Mario Tennis Aces Pose Mario Cinematic

Apparently hear the criticism leveled at Ultra Smash, Nintendo and Camelot have responded convincingly with this explosion of a board game for Switch.

Ace Much of the problem solved fans had with its predecessor Wii U, delivering a more solid and robust online mode, cutting down on gimmicks a bit and adding a diverse palette of gameplay options. This includes a Swing mode controlled by movement, co-op challenges, and even a dynamic single-player campaign closer to handheld games.
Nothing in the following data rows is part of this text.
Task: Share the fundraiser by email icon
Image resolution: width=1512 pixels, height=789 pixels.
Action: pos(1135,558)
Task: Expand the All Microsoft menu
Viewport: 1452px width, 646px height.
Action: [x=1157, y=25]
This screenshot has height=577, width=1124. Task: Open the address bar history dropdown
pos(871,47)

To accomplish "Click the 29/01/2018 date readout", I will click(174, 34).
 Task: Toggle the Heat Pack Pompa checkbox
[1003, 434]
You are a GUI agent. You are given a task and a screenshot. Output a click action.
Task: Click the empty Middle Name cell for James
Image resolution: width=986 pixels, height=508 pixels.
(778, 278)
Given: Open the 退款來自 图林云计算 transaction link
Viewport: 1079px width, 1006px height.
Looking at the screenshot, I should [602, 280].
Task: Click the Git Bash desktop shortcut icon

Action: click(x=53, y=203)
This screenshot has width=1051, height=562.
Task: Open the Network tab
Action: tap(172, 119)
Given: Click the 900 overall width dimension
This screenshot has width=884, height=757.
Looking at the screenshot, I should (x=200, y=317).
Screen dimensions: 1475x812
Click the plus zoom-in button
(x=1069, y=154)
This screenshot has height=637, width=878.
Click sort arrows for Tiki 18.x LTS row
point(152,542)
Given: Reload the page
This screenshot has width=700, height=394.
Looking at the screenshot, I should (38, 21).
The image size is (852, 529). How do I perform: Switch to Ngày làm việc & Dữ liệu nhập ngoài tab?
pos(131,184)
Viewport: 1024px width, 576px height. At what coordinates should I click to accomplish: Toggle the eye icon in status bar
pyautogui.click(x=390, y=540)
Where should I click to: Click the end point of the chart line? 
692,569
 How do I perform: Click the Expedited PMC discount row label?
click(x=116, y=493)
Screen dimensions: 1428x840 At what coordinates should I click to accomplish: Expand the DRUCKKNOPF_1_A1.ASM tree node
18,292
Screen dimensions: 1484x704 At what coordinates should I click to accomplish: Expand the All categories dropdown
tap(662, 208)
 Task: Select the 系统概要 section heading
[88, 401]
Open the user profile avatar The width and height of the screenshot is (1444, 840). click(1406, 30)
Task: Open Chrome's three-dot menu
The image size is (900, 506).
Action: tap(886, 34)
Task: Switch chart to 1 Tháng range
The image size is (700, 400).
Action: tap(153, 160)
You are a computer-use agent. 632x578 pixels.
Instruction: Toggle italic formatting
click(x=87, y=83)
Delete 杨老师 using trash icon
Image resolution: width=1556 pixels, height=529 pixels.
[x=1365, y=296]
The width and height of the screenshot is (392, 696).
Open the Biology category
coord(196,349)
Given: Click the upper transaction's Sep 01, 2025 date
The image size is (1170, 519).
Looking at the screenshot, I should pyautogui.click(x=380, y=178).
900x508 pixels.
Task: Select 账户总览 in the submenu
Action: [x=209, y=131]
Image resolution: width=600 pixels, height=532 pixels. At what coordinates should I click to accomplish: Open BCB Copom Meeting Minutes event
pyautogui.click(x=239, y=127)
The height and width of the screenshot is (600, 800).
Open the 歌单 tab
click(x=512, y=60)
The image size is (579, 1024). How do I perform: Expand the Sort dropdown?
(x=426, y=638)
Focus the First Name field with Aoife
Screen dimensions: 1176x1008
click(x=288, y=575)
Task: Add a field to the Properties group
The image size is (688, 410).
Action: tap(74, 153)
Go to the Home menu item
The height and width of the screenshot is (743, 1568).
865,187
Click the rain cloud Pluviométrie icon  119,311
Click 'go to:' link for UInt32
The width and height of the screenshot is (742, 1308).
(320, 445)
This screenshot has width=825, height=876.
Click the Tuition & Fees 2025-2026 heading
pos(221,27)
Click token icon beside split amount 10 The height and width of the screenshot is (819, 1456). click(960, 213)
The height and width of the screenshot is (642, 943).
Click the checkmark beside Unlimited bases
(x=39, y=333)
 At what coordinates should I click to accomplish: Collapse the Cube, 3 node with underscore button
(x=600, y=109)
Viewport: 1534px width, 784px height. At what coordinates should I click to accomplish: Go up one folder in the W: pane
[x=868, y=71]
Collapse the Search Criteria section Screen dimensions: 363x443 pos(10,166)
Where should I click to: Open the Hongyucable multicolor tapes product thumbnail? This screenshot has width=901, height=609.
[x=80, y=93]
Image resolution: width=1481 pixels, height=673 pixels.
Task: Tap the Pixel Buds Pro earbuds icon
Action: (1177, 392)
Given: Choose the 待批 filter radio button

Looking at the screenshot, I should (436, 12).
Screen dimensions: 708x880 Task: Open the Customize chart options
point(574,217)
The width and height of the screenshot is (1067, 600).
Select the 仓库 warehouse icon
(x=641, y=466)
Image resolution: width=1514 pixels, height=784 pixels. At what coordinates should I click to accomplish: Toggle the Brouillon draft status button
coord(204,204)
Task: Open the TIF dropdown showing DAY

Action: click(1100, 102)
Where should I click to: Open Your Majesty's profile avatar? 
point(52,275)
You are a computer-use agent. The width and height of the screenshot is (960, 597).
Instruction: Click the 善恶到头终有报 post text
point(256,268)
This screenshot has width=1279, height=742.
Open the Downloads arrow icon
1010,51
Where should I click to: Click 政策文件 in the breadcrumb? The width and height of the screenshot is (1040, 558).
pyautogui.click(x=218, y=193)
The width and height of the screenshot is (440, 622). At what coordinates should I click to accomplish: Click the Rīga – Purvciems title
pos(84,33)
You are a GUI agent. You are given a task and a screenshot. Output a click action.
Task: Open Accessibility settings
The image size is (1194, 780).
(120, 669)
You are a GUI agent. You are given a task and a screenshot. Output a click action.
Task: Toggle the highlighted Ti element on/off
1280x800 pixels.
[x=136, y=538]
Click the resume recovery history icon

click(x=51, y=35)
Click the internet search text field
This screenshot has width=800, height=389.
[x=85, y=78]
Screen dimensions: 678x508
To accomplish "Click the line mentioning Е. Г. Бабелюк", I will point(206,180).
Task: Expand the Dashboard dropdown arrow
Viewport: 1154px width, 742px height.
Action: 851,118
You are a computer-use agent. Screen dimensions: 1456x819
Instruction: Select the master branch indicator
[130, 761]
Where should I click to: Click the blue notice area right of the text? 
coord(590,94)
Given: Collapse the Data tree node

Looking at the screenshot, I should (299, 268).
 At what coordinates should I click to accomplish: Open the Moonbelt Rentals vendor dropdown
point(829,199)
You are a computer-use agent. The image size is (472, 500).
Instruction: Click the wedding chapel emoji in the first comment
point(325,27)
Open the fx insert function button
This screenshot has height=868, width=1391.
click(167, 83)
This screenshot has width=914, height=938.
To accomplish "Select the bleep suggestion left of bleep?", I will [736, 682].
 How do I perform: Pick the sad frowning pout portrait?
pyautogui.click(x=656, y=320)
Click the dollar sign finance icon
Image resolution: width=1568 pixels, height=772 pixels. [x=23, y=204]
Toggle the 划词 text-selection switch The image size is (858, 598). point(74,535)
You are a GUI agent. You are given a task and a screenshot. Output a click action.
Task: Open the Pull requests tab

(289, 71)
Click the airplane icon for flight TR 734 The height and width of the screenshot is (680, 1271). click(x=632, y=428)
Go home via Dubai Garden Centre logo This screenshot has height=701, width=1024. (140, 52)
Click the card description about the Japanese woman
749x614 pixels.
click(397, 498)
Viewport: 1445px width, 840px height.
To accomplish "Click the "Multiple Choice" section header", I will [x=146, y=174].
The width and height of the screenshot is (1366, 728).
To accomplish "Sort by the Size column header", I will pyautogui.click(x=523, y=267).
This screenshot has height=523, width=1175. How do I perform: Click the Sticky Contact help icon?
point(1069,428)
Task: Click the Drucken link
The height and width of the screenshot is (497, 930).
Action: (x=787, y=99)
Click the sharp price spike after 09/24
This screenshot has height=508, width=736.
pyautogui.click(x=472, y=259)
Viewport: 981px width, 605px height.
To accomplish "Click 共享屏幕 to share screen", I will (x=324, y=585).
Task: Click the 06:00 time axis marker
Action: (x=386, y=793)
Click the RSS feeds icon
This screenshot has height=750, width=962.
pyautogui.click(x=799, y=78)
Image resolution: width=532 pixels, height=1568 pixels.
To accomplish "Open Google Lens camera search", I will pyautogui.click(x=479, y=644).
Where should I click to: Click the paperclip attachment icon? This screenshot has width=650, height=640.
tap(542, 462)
The range of shots – including Flashy Trick Shots and Epic Special Shots – allow ample chaos and skill. At the same time, the game retains much of the accessibility and instant fun for which the series is known.

Mario power tennis

Mario Power Tennis themed level Donkey Kong with the Kremlins

The beginnings of GameCube Mario tennis categorically ticks most of the boxes, with a sleek layout, robust content, and addicting gameplay. Mario power tennis is home to a plethora of multiplayer options, colorful terrains, fun mini-games – including a wall painting game – and a huge range of distinct characters.

Power tennis draws on the successful formula of its predecessor while polishing and fleshing things out with more depth and variety. While the main campaign is slim, it can take several dozen hours for the finalists to cover the whole pitch and earn every freebie the game has to offer.

Camelot offers broad arcade flair and quirks like powerful hits and game-changing item battles. At the same time, the studio offers the possibility of reducing things to a more basic and classic tennis game. The result is a well rounded party title whose appeal is about as wide as it gets.